TEXTE DE LA PAGE:
Terrorisé, chacun louvoie donc et en prend pour son grade. L’objectif est d’améliorer sa condition et d’être bien vu du régime. Nastia, la bonne à tout faire (Lauren Pineau-Orcier), se retrouve altesse. Fort d’un papier administratif, Pavel se métamorphose en dictateur, et les fiancés deviennent les jouets de péripéties rocambolesques qui leur échappent. Rebelles ou soumis, les protagonistes sont drôles et tristes, détestables et pathétiques. Toujours dépendants du système. « Ils ne viennent même pas nous arrêter », regrettent-ils à la fin. L’auteur fustige les travers de petites gens dont la médiocrité le dispute à la lâcheté. Ils mentent éhontément, complotent sans scrupule et dénoncent sans état d’âme. Pourtant, si Nicolaï Erdman n’est pas tendre avec eux, il ne leur jette pas la pierre. En empathie, il les sauve à sa façon. Sur le plateau, ça cavale, court, danse et dégringole, entre et sort. La mise en scène échevelée de Patrick Pineau retombe parfois comme un soufflé, mais on suit les protagonistes jusqu’au bout. Les treize comédiens sont tous impeccables.
La pièce a été créée triomphalement en 1925 à Moscou par Vsevolod Meyer hold. Retirée de l’affiche, elle sera remontée après la mort de Staline. On raconte que le public riait plus de trois cents fois pendant les représentations, parfois sans s’interrompre. Il y aurait même eu deux morts de rire. Ce n’est pas le cas avec la version de Patrick Pineau. Le comédien et metteur en scène, qui avait déjà monté Le Suicidé, la deuxième et dernière pièce de Nicolaï Erdman, connaît pourtant son humour grinçant. Certes, il s’approprie ce texte dans la traduction d’André Markowicz avec un enthousiasme de bon aloi et une énergie impressionnante, et utilise tous les ressorts comiques. Mais il pèche par quelques longueurs tout au long de ces deux heures et quart. On passe toutefois un très bon moment.
Le Mandat, au Théâtre des Célestins, à Lyon (69), jusqu’au 16 mars. Tél. : 04 72 77 40 00. Puis en tournée, du 26 au 29 mars au Théâtre-Sénart, Scène nationale, à Lieusaint (77), les 2 et 3 avril à L’Azimut, à Antony-Châtenay-Malabry (92), etc.

CONSIGNE: Extrayez mot pour mot de la critique du Mandat le passage allant de « La pièce a été » à « très bon moment. ».

DONNÉES:
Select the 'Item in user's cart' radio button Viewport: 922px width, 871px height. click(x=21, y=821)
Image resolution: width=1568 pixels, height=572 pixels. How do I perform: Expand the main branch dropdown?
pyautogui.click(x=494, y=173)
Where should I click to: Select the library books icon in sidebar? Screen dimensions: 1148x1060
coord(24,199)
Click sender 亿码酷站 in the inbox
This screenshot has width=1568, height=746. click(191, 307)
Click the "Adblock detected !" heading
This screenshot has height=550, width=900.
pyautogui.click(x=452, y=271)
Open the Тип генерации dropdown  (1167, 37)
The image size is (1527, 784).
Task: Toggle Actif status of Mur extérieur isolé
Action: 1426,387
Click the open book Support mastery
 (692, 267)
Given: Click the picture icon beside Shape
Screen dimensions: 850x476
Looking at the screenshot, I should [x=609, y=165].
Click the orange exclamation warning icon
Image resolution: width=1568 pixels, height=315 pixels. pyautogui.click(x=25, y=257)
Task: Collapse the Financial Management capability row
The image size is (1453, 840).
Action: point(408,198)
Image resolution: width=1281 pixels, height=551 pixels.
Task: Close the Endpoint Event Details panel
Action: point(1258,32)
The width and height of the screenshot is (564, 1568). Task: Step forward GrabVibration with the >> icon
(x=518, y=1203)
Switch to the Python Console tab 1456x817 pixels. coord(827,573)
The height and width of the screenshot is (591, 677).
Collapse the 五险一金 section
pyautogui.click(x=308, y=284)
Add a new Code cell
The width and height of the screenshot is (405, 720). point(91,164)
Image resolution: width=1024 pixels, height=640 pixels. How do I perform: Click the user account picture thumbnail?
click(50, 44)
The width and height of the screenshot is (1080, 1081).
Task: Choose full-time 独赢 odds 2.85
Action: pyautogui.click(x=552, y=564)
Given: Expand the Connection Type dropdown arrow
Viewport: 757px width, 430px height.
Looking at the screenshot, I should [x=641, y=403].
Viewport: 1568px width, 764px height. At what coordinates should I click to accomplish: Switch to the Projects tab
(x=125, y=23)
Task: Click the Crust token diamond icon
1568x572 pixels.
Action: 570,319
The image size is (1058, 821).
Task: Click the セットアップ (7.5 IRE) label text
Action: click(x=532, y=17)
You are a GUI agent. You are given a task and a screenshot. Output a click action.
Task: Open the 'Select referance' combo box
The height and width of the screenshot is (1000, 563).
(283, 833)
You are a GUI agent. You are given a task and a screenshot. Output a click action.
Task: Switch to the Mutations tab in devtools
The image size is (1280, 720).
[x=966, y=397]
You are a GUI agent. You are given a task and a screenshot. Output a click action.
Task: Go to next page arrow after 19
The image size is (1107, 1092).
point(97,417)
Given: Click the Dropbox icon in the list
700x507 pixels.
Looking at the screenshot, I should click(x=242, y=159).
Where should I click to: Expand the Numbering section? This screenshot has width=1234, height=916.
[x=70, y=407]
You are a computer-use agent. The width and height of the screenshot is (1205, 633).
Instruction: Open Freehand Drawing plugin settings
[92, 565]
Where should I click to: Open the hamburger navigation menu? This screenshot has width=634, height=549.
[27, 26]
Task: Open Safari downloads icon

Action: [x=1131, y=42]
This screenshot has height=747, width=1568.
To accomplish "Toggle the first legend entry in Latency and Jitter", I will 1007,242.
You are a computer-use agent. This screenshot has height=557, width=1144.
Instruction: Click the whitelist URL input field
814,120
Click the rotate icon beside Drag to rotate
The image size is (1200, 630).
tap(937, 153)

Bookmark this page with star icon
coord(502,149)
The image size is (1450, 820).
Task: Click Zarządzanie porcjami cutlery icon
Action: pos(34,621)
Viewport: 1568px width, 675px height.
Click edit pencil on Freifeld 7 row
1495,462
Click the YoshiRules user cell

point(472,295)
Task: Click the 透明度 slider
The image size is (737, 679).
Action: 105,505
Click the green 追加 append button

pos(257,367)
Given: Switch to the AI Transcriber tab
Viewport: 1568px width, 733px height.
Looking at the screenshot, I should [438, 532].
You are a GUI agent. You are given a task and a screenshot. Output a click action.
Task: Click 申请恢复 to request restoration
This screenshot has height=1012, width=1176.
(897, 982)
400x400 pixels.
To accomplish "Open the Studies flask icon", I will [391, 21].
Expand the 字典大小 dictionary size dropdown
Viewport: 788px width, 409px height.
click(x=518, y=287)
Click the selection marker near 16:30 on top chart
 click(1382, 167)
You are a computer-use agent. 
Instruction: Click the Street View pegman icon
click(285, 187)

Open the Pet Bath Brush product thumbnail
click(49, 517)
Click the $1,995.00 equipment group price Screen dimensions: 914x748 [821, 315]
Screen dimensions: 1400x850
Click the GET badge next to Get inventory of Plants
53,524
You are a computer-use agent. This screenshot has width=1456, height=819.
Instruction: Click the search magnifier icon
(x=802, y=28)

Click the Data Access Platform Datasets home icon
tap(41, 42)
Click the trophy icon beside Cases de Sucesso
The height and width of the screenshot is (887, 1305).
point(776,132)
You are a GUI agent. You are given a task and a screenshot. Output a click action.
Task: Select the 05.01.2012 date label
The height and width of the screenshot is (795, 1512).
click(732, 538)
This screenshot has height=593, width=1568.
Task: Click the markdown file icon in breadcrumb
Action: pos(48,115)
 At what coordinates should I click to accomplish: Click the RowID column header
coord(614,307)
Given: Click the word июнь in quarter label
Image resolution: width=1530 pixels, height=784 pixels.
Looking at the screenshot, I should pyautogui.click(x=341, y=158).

RÉSULTAT FINAL:
La pièce a été créée triomphalement en 1925 à Moscou par Vsevolod Meyer hold. Retirée de l’affiche, elle sera remontée après la mort de Staline. On raconte que le public riait plus de trois cents fois pendant les représentations, parfois sans s’interrompre. Il y aurait même eu deux morts de rire. Ce n’est pas le cas avec la version de Patrick Pineau. Le comédien et metteur en scène, qui avait déjà monté Le Suicidé, la deuxième et dernière pièce de Nicolaï Erdman, connaît pourtant son humour grinçant. Certes, il s’approprie ce texte dans la traduction d’André Markowicz avec un enthousiasme de bon aloi et une énergie impressionnante, et utilise tous les ressorts comiques. Mais il pèche par quelques longueurs tout au long de ces deux heures et quart. On passe toutefois un très bon moment.